Other issues such as the past, same sex-marriage and a bill of rights for Northern Ireland have come into the frame as well. But as one official explained these matters can be dealt with “through process”. There was consensus that resolving the language question would unlock the other problems.
In terms of the blame game it’s down to the DUP and Sinn Féin. They blame each other, of course. That has been one of the big problems: there is little trust and not much respect between the parties.
But here it is also remarkable that two weeks ago the British and Irish governments, according to well-placed sources, thought the DUP and Sinn Féin had struck a deal on the Irish language. “It seemed to be just a case of a drafting [legislation] process,” said one detached but senior source. “We don’t know where it all went wrong.”
Attitude and behaviour also come into the equation. DUP leader Arlene Foster can by times be spiky in negotiation, it is accepted, but equally Sinn Féin president Gerry Adams has a natural facility to rub up people the wrong way. Couldn't they have just left it at an honourable draw in the prickly personality stakes?
Ultimately it was Sinn Féin who said it could not live with what was on offer from the DUP. It wanted a stand-alone Irish act, while the DUP wanted Ulster Scots included in more composite legislation. DUP politicians said they were amenable to supporting the language – and Ulster Scots – but complained that Sinn Féin was ratcheting up the extent of the legislation and how it would be applied. It seemed they feared that in future people flying into Belfast or crossing the Border might think they were coming into Gaoth Dobhair or Corcha Dorcha.
Teflon party
Sinn Féin won’t be discomfited by this crash, even if the governments try to characterise it as a soft landing. Known as the “Teflon party”, they tend not be damaged by crises. It is just the way of Northern politics.
Moreover, having the next big push in September may suit the party’s wider ambitions to inflict more damage on the DUP. That could be an embarrassing and awkward time for the DUP with Foster and her former ministers and special advisers due to start appearing in front of the inquiry into the calamitous renewable-heat incentive (RHI) scheme.
But how will voters in the Republic view Sinn Féin in all this if its seven abstentionist MPs won’t use its power in Westminster and it can’t or won’t use its power at Stormont? Will they consider the party as fit for government in Leinster House whenever Taoiseach Leo Varadkar decides to call an election?
There was a sense of frustration and an opportunity lost at Stormont on Tuesday. Foster tried to strike a hopeful, conciliatory tone, saying progress could be made in the summer before the September talks.
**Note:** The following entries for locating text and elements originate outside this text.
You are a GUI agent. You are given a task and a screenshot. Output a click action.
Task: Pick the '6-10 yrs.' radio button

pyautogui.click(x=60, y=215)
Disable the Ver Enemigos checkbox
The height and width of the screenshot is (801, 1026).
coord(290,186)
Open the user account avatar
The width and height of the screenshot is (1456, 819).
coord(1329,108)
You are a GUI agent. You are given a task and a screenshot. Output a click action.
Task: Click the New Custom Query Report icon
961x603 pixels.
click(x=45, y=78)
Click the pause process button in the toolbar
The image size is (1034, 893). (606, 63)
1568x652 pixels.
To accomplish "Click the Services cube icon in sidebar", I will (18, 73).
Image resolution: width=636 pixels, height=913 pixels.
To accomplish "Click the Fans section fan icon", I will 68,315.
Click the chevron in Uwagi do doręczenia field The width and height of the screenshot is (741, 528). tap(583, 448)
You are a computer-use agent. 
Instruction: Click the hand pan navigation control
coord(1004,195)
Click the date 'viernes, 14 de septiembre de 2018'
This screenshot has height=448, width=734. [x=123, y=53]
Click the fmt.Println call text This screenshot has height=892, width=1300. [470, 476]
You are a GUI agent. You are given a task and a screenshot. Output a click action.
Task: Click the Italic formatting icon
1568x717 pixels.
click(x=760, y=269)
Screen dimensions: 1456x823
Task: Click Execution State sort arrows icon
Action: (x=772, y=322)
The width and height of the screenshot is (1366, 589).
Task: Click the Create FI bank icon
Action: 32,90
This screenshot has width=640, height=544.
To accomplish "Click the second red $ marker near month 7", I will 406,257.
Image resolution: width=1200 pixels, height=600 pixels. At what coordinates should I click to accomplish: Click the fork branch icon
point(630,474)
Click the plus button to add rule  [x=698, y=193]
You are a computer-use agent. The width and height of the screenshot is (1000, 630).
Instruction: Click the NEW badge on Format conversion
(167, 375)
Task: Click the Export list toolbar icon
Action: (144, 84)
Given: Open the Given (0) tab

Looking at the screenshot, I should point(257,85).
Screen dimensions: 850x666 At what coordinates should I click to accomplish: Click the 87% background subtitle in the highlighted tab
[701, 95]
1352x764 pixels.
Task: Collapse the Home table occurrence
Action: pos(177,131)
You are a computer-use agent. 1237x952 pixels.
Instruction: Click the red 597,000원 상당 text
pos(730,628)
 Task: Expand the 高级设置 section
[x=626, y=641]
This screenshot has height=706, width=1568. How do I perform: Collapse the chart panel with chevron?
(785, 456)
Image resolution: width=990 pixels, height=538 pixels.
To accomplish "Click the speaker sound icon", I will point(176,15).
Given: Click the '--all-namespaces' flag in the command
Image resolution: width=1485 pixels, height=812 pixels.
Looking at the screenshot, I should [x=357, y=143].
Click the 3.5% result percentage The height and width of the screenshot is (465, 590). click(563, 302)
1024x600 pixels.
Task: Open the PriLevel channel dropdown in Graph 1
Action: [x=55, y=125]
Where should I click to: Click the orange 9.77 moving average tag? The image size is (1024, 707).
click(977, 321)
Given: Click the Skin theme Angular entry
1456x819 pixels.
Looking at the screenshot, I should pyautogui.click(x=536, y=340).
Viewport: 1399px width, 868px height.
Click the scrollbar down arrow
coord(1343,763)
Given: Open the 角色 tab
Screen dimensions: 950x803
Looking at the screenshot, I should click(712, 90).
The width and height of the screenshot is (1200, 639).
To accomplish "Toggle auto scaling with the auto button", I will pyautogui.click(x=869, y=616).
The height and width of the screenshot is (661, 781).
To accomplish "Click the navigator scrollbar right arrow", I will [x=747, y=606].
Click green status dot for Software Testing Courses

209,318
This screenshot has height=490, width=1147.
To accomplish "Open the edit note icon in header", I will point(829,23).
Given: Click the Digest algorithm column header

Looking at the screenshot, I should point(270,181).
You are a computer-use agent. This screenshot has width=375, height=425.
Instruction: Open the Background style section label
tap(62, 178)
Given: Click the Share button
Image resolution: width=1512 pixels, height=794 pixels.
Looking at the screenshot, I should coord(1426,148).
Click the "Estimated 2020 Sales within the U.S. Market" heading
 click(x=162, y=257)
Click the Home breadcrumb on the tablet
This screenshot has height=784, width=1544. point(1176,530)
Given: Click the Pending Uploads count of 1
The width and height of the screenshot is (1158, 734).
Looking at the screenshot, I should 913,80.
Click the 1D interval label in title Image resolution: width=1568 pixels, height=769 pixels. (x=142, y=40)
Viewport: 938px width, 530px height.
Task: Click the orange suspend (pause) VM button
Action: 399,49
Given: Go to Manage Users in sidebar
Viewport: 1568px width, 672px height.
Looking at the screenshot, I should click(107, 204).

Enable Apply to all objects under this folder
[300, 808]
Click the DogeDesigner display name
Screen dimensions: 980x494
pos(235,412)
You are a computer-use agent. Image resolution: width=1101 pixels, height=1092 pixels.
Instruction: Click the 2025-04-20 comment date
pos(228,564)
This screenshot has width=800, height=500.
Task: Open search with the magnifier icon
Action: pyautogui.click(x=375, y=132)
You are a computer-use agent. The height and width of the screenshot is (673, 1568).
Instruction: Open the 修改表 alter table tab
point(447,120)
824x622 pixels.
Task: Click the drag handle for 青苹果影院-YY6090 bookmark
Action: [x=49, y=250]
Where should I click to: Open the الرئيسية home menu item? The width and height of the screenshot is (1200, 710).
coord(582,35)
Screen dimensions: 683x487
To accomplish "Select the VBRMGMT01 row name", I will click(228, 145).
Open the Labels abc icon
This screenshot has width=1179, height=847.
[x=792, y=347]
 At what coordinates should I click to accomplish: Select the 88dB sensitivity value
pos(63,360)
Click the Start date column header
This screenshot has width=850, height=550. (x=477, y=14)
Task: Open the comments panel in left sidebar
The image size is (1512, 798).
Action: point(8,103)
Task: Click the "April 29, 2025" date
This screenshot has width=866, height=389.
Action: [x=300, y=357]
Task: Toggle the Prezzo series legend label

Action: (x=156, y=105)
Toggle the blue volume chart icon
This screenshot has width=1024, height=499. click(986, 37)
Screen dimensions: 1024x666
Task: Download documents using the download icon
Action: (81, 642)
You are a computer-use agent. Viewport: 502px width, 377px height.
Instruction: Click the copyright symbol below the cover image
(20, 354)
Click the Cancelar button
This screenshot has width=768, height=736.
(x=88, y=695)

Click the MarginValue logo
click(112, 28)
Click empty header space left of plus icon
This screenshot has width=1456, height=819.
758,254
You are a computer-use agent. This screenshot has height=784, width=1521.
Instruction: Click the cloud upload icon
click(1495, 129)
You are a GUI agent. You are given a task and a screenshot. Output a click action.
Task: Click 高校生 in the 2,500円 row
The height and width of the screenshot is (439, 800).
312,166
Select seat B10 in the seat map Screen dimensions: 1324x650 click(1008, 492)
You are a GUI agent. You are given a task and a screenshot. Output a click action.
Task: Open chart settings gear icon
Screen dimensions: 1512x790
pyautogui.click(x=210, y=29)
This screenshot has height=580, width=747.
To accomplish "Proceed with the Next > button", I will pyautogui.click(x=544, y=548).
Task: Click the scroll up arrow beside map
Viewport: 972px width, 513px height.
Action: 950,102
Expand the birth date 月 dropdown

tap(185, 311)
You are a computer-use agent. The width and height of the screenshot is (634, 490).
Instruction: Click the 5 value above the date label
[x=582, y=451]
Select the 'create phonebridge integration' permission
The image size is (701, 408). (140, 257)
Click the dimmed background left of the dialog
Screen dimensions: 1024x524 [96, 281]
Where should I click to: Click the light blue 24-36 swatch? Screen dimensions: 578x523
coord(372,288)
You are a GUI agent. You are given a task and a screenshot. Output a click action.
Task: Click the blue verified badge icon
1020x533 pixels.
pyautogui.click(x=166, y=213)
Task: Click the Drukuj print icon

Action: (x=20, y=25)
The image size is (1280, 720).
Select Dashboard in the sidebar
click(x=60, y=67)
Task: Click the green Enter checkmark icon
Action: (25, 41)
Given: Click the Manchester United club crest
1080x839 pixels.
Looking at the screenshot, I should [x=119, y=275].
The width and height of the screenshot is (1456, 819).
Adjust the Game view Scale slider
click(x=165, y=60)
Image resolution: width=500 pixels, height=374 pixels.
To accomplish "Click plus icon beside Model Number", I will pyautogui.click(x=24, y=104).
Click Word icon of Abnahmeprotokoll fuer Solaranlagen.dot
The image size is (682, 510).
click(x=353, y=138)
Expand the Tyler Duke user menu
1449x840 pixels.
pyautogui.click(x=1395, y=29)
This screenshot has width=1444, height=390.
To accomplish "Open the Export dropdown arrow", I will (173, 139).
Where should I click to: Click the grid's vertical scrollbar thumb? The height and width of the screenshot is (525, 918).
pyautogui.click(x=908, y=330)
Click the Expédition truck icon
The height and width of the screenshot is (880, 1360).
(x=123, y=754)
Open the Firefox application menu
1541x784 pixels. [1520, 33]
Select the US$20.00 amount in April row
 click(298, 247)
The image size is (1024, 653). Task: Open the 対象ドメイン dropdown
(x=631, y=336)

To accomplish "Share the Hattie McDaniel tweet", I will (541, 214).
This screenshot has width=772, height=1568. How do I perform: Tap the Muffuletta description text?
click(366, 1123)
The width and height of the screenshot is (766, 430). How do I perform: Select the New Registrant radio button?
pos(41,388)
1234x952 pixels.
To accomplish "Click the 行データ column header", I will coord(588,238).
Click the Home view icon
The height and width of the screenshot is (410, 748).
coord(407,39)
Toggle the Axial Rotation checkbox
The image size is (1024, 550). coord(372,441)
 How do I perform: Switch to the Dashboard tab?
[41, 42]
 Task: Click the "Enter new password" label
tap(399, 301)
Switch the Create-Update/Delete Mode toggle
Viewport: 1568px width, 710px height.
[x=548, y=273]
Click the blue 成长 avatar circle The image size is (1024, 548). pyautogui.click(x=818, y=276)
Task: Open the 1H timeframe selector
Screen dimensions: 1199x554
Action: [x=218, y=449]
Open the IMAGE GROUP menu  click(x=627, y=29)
She has made gestures to the Irish language community in Northern Ireland since her disastrous “don’t feed the crocodiles” comments when previously rejecting any notion of an Irish language act. So maybe, with some more governmental indulgence, there will be an opportunity to crack the language problem and finally restore power to Northern politicians in the autumn – presuming they want that power.
But for the moment, to use one of Foster’s recently learned and favourite phrases”, until the next and sixth deadline it is “sin é” for the talks.